Depuis le début de la guerre en Ukraine, les États-Unis se sont montrés réticents à utiliser des systèmes de missiles haut de gamme et coûteux contre des cibles russes, ce qui rend les drones plus petits et moins contraignants d’autant plus attrayants, et suffisamment bon marché pour être produits en masse.
La prolifération des drones chinois
Ces dernières années, la Chine est devenue l’un des principaux constructeurs, et exportateurs, de drones armés. Au cours des deux dernières décennies, le pays s’est lancé de manière agressive sur le marché des drones, devenant rapidement l’un des plus grands fabricants, proposant toutes sortes de produits, des drones de petite taille (tenant dans la main) aux grands drones de haute altitude – longue endurance (HALE).
Le Parti communiste chinois (PCC) et sa branche militaire, l’Armée populaire de libération (APL), ont entrepris de nombreux projets liés aux drones chinois depuis le début des années 2000. Mais la production massive des drones furtifs chinois a véritablement commencé au début du mandat de Xi Jinping.
Les UCAV chinois sont comparativement bon marché. Un drone Wing Loong coûte environ 1 million de dollars, soit environ un quart du coût du drone américain Predator, d’une taille et d’une technologie similaires.
La Chine applique généralement une politique de non-questionnement en matière de ventes d’armes. Ainsi Pékin est prêt à exporter des drones armés à des pays auxquels d’autres pays fabricants de drones, comme les États-Unis, ne veulent pas vendre, craignant que des civils puissent être pris pour cible par des gouvernements autoritaires.

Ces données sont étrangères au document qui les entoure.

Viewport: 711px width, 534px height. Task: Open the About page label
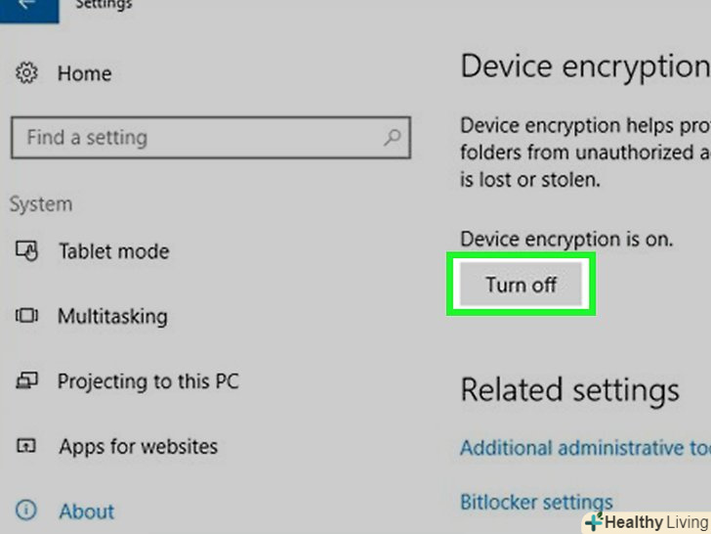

Les UCAV chinois, même s’ils ne sont peut-être pas aussi performants ou de qualité aussi élevée que leurs concurrents, occupent une part du marché mondial essentielle et très lucrative. C’est pourquoi, les forces américaines et alliées risquent bientôt de se retrouver face à des adversaires armés d’UCAV chinois qui compliqueront les manœuvres militaires, marquant un tournant technologique majeur sur la nature des futures guerres.